**** Extract ****
My son almost died when he was a baby. And I thought I was okay once we checked out of the hospital. It wasn’t until three months later, when some of the trauma from that experience lifted, that I realized I hadn’t been okay at all.
Denial. Not Just a River in Egypt
I went through that same pattern for about a year. The cloud of trauma would rise up a bit, and I would look back at the previous months and think ‘Why did I think I was okay then? Boy I’m glad I’m okay now,’ until I noticed the number of times I said that. At that point I started worrying that I wasn’t ever going to be okay again.
Panic drove me to therapy. I had small children to care for, a demanding job, and the fallout from the last recession to deal with. I didn’t have time for PTSD or whatever it was that was wrong with me. The plan was to go, talk to someone to take the edge off of things, and then carry on with my life.
That isn’t how therapy works. I know that, now. But at least I went. Up until that point my only real coping mechanisms were denial and knitting, and knitting can only get you so far.
You Can’t Heal if You Don’t Admit You’re Injured
The thing is, you can’t heal if you refuse to admit you’re injured. It’s hard to admit when I’m hurting. I am the super hero of my own life. But sometimes life punches you right in the jaw and you need to admit it hurts.
My company is going through a reorganization. A lot of good people are leaving, and it hurts.
Discomfort Isn’t An Emergency
Let’s talk about running. I promise it’s relevant. Running long distances hurts. Something inevitably chafes, my muscles scream, and sweat gets into my eyes.
Long distances also scrub away the things that don’t really matter–if I can go the distance, I gain a kind of clarity I can’t find any other way. But to get there, I spend the last few miles talking myself through the tired and the pain. I’m not talking about actual injury here. I’m talking about surface discomfort–blisters, fatigue, that sort of thing.
You know what? Discomfort isn’t an emergency. Strictly speaking, if I’m running at the edge of my capability, I’m not okay. But the shortest distance back to okay is to wade right through. Running is the least traumatic way I know of to learn to cope with pain.
Almost
There’s only one word in the sentence ‘my son almost died as a baby,’ that I am grateful for. That word is ‘almost.’ The experience gave me a set of coping skills I wish I could have learned by running instead. And that’s basically where I’m at right now with this reorganization. Coping. My colleagues will find great jobs. At some point this will stop hurting so much. I will put one foot after the other and I will keep going until I push on through.
**** Data supplied ****
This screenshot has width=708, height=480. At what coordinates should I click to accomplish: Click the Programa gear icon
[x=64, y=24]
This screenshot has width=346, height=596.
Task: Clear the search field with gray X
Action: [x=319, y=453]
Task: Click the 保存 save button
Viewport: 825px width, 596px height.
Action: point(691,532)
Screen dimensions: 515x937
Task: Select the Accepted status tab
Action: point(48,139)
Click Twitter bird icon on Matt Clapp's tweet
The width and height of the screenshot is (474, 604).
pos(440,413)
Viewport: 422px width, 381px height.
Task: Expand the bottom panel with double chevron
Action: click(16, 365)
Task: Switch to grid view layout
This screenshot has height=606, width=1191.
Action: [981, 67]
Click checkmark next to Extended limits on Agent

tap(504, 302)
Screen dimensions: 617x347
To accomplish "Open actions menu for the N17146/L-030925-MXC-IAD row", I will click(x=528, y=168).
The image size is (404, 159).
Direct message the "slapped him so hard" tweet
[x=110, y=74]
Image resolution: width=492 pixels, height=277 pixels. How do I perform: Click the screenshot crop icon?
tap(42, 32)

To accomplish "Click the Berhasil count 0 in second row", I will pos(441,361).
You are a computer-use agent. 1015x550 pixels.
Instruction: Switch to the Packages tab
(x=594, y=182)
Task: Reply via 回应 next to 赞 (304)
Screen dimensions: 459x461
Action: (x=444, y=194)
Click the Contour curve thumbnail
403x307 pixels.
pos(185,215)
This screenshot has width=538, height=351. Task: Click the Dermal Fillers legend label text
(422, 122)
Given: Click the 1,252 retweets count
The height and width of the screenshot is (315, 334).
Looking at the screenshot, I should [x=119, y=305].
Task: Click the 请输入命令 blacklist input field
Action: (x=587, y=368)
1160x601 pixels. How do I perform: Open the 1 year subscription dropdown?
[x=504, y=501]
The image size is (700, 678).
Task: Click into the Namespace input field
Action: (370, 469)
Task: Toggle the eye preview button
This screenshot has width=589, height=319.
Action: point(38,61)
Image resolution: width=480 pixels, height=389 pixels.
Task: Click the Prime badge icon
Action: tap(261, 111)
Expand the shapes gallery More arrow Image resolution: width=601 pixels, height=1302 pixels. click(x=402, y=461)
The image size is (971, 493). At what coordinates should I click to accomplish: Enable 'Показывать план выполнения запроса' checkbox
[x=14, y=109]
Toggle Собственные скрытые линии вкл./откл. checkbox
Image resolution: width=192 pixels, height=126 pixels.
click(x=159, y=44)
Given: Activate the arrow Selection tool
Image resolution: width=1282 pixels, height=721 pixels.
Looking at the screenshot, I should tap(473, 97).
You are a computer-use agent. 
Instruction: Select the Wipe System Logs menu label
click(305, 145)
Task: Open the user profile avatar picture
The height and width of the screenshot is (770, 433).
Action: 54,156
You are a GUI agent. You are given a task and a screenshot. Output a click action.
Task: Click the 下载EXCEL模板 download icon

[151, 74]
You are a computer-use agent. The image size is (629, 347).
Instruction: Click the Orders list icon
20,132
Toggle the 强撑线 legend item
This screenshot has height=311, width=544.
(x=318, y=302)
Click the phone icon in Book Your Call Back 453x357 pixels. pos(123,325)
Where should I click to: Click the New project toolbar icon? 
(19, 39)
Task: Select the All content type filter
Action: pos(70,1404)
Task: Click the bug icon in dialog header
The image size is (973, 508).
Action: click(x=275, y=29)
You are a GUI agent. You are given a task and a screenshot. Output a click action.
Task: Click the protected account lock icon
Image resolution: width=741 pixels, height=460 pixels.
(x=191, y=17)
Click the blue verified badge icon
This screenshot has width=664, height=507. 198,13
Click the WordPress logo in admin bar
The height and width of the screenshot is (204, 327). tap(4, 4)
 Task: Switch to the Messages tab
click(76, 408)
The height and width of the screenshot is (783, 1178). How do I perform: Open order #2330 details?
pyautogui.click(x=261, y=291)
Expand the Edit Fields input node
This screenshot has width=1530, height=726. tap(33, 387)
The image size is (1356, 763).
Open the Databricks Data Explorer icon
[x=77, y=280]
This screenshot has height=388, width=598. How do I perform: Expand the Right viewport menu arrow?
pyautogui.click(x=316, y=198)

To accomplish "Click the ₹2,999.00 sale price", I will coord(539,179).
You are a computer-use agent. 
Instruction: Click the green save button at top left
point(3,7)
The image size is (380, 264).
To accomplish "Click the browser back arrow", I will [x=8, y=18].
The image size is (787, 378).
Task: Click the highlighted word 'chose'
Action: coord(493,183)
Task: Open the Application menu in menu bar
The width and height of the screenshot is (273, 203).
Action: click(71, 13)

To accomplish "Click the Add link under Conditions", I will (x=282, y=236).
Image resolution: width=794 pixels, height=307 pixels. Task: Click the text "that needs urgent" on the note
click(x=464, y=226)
****
§ Task 1
In the essay on coping with trauma, switch "knitting" for "baking" and write out that passage, beginning at the words "Panic drove me" and stopping after "admit it hurts.".
§ Task 2
Answer these questions from the essay on coping with trauma:
(a) What drove the writer to therapy?
(b) What is the writer's company going through?
(c) Which word in the sentence about the writer's son is the writer grateful for?
The records have no connection to the text.

§ Answer section 1
Panic drove me to therapy. I had small children to care for, a demanding job, and the fallout from the last recession to deal with. I didn’t have time for PTSD or whatever it was that was wrong with me. The plan was to go, talk to someone to take the edge off of things, and then carry on with my life.
That isn’t how therapy works. I know that, now. But at least I went. Up until that point my only real coping mechanisms were denial and baking, and baking can only get you so far.
You Can’t Heal if You Don’t Admit You’re Injured
The thing is, you can’t heal if you refuse to admit you’re injured. It’s hard to admit when I’m hurting. I am the super hero of my own life. But sometimes life punches you right in the jaw and you need to admit it hurts.

§ Answer section 2
(a) Panic.
(b) A reorganization.
(c) "Almost."